(Task item) Check each line of the entries for "chevron" and report the ones that have it.

Records from a data collection:
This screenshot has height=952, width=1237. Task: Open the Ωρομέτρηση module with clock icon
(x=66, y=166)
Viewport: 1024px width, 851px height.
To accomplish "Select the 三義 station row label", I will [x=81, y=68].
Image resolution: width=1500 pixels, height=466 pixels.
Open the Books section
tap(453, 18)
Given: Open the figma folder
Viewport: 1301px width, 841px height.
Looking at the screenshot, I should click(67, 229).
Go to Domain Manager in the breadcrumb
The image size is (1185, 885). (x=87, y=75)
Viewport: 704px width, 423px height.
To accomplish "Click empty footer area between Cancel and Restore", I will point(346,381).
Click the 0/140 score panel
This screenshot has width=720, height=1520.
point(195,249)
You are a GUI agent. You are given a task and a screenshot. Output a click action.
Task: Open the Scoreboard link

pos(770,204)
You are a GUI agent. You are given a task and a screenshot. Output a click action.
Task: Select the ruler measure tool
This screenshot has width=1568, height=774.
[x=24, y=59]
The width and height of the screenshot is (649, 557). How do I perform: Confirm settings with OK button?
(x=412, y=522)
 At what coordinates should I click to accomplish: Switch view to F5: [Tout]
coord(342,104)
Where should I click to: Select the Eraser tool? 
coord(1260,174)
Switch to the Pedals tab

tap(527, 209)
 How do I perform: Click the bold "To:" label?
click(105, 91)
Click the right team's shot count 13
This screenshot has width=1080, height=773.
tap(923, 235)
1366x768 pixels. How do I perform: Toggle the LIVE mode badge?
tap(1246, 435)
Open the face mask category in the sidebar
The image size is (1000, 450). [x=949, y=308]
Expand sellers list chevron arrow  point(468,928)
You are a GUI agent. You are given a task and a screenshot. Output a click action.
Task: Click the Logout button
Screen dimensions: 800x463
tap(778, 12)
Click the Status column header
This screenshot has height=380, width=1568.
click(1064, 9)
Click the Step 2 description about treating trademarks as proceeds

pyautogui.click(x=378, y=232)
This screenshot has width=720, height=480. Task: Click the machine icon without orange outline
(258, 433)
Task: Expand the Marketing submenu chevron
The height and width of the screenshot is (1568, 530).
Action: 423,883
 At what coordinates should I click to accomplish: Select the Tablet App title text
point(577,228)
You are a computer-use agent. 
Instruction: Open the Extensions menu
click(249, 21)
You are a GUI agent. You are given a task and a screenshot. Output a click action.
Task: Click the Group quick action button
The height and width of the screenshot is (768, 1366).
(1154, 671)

(Solution for this task)
Expand sellers list chevron arrow  point(468,928)
Task: Expand the Marketing submenu chevron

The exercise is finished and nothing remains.